§ **EXERCISE OBJECTIVE**: Render every line of the records below as a numbered list, leaving out any blank lines.

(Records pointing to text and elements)
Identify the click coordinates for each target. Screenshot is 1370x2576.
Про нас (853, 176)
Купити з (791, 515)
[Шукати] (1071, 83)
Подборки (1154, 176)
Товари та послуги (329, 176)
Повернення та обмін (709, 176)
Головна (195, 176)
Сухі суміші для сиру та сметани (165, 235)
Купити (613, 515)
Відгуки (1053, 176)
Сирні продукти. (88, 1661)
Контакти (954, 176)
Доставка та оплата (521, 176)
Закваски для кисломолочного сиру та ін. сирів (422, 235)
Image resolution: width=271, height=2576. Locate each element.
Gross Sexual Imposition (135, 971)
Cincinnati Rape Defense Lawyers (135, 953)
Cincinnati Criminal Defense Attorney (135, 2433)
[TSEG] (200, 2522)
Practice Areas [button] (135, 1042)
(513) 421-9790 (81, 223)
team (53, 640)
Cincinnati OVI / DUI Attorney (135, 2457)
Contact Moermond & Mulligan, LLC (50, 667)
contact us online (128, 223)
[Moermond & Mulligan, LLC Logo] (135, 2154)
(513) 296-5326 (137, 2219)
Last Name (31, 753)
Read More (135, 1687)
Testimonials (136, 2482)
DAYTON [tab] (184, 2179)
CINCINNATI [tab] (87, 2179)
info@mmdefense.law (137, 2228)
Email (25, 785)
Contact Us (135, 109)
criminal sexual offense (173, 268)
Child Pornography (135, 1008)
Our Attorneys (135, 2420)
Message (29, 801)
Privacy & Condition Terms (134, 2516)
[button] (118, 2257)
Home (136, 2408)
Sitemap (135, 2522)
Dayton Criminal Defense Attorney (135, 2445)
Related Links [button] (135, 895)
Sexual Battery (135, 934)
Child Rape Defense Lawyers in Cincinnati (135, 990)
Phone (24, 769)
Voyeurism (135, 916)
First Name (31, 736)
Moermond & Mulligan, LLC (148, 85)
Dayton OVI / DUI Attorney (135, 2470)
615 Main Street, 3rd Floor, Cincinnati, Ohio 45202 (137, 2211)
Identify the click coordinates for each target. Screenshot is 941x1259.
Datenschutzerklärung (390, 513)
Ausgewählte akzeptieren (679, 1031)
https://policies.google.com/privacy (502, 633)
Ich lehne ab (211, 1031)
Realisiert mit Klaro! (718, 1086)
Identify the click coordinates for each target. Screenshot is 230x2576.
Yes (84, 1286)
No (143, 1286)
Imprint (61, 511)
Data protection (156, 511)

§ **TASK RESPONSE**:
1. Identify the click coordinates for each target. Screenshot is 1370x2576.
2. Про нас (853, 176)
3. Купити з (791, 515)
4. [Шукати] (1071, 83)
5. Подборки (1154, 176)
6. Товари та послуги (329, 176)
7. Повернення та обмін (709, 176)
8. Головна (195, 176)
9. Сухі суміші для сиру та сметани (165, 235)
10. Купити (613, 515)
11. Відгуки (1053, 176)
12. Сирні продукти. (88, 1661)
13. Контакти (954, 176)
14. Доставка та оплата (521, 176)
15. Закваски для кисломолочного сиру та ін. сирів (422, 235)
16. Image resolution: width=271, height=2576. Locate each element.
17. Gross Sexual Imposition (135, 971)
18. Cincinnati Rape Defense Lawyers (135, 953)
19. Cincinnati Criminal Defense Attorney (135, 2433)
20. [TSEG] (200, 2522)
21. Practice Areas [button] (135, 1042)
22. (513) 421-9790 (81, 223)
23. team (53, 640)
24. Cincinnati OVI / DUI Attorney (135, 2457)
25. Contact Moermond & Mulligan, LLC (50, 667)
26. contact us online (128, 223)
27. [Moermond & Mulligan, LLC Logo] (135, 2154)
28. (513) 296-5326 (137, 2219)
29. Last Name (31, 753)
30. Read More (135, 1687)
31. Testimonials (136, 2482)
32. DAYTON [tab] (184, 2179)
33. CINCINNATI [tab] (87, 2179)
34. info@mmdefense.law (137, 2228)
35. Email (25, 785)
36. Contact Us (135, 109)
37. criminal sexual offense (173, 268)
38. Child Pornography (135, 1008)
39. Our Attorneys (135, 2420)
40. Message (29, 801)
41. Privacy & Condition Terms (134, 2516)
42. [button] (118, 2257)
43. Home (136, 2408)
44. Sitemap (135, 2522)
45. Dayton Criminal Defense Attorney (135, 2445)
46. Related Links [button] (135, 895)
47. Sexual Battery (135, 934)
48. Child Rape Defense Lawyers in Cincinnati (135, 990)
49. Phone (24, 769)
50. Voyeurism (135, 916)
51. First Name (31, 736)
52. Moermond & Mulligan, LLC (148, 85)
53. Dayton OVI / DUI Attorney (135, 2470)
54. 615 Main Street, 3rd Floor, Cincinnati, Ohio 45202 (137, 2211)
55. Identify the click coordinates for each target. Screenshot is 941x1259.
56. Datenschutzerklärung (390, 513)
57. Ausgewählte akzeptieren (679, 1031)
58. https://policies.google.com/privacy (502, 633)
59. Ich lehne ab (211, 1031)
60. Realisiert mit Klaro! (718, 1086)
61. Identify the click coordinates for each target. Screenshot is 230x2576.
62. Yes (84, 1286)
63. No (143, 1286)
64. Imprint (61, 511)
65. Data protection (156, 511)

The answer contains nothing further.